───── EXCERPTED TEXT ─────

Obviously, it’s a long way back to the days when three major networks accounted for the vast majority of viewing, though it’s worth noting that period existed in the lifetimes of adults over 35. Even a decade ago, a random group of strangers, say, serving jury duty would probably have at least a few common programs they shared or with which they were familiar.
Increasingly, that’s not the case. Host a dinner party now (OK, a virtual dinner party), and the odds are pretty good you won’t have heard of most shows that other people enjoy, much less watch them. The information superhighway, as it was once called, has led to a digital Tower of Babel.
Early in the pandemic, it was popular to joke about having spent so much time cooped up home as to have exhausted the Netflix library. Based on one’s specific interests, that’s perhaps true.
The bigger picture, however, reflects a bountiful supply of content for practically every taste, with the main factors being how to sift through the vast menu in order to find it, and how much people are willing and able to pay to access it.
In 2020, years of such splintering and audience fragmentation evolved further. The cable bundle saw people continue cutting the cord, while major studios and tech giants lined up to establish their own version of Netflix — creating direct relationships with consumers — by launching new services, following the late-2019 introduction of Disney+ and Apple TV+.
More recent arrivals like HBO Max (a unit of WarnerMedia, as is CNN) and Peacock have joined the streaming skies, vying with Netflix, Amazon, Hulu, and a soon-to-be-rebranded CBS All Access.
Despite a pandemic that has slowed and staggered production. the flow of fresh content never seems to stop. Critically speaking, it has made the challenge of choosing what programs to highlight considerably more challenging. Nor does it help that streaming services remain stingy about providing specific user data, leaving media outlets to guess at what shows are resonating with the public beyond anecdotal clues, like all that Baby Yoda merchandise.

───── RECORD EXTRACTS ─────

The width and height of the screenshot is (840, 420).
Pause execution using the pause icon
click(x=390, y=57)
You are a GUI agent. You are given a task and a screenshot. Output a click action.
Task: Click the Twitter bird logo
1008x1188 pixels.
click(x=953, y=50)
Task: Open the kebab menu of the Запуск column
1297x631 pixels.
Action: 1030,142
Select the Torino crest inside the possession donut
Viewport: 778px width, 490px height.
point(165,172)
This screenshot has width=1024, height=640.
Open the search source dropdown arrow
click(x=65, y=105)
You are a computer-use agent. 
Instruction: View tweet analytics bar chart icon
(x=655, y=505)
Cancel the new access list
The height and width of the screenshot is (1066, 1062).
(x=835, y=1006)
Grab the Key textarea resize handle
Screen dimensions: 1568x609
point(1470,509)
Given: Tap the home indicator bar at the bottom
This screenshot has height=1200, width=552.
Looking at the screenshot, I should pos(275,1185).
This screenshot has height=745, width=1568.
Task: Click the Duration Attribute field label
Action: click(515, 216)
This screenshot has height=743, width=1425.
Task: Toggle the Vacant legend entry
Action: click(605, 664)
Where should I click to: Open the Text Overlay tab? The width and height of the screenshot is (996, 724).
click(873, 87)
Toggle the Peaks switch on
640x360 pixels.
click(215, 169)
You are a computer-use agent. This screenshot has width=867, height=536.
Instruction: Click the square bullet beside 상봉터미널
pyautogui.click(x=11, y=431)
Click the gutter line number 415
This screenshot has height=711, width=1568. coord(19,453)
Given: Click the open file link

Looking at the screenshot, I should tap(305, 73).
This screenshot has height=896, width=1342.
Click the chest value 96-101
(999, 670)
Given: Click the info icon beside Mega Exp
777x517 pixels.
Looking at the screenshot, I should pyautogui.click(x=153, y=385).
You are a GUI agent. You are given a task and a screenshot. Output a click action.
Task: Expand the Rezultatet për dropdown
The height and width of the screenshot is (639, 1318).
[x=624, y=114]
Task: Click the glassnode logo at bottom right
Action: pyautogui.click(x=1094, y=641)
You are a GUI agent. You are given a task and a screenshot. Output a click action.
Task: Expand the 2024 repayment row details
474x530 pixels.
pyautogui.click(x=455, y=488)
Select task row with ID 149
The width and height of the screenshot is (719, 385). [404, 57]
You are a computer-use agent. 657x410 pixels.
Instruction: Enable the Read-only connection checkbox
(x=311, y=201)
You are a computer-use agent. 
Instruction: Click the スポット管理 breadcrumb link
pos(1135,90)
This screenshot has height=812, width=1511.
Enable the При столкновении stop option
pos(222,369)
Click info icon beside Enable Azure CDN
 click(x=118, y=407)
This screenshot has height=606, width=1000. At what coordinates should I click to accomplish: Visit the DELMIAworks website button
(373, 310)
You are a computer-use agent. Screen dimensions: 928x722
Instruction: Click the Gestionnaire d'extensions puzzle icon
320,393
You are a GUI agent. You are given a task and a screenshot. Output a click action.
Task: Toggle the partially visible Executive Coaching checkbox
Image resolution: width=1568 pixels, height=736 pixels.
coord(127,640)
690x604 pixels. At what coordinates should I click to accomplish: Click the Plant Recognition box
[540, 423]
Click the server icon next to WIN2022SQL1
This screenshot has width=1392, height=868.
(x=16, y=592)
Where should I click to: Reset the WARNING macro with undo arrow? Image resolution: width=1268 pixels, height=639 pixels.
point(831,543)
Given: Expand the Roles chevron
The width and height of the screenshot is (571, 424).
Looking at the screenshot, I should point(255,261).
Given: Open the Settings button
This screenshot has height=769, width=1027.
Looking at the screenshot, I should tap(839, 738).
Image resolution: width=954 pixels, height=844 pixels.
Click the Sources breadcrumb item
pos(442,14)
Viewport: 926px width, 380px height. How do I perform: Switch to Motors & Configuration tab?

─────

(EXERCISES TO COMPLETE)
[1] Do the statements below agree with the streaming passage above? Answer yes or no for each, quoting the passage's deciding words exactly.
(a) Disney+ and Apple TV+ were introduced in late 2019.
(b) Streaming services readily share specific user data.
(c) HBO Max is a unit of WarnerMedia.
[2] Please update part of the streaming passage, swapping "bountiful" for "plentiful". Begin at "The bigger picture, however, reflects" and stop after "and Apple TV+.".
[3] Turn the paragraph of the streaming passage that starts "In 2020, years of such splintering" into a short list that keeps its main facts.

(ANSWER LIST)
[1]
(a) Yes: "following the late-2019 introduction of Disney+ and Apple TV+"
(b) No: "streaming services remain stingy about providing specific user data"
(c) Yes: "HBO Max (a unit of WarnerMedia, as is CNN)"

[2]
The bigger picture, however, reflects a plentiful supply of content for practically every taste, with the main factors being how to sift through the vast menu in order to find it, and how much people are willing and able to pay to access it.
In 2020, years of such splintering and audience fragmentation evolved further. The cable bundle saw people continue cutting the cord, while major studios and tech giants lined up to establish their own version of Netflix — creating direct relationships with consumers — by launching new services, following the late-2019 introduction of Disney+ and Apple TV+.

[3]
- In 2020, years of splintering and audience fragmentation evolved further.
- People kept cutting the cable cord.
- Major studios and tech giants launched their own Netflix-style services to build direct relationships with consumers.
- These launches followed the late-2019 introduction of Disney+ and Apple TV+.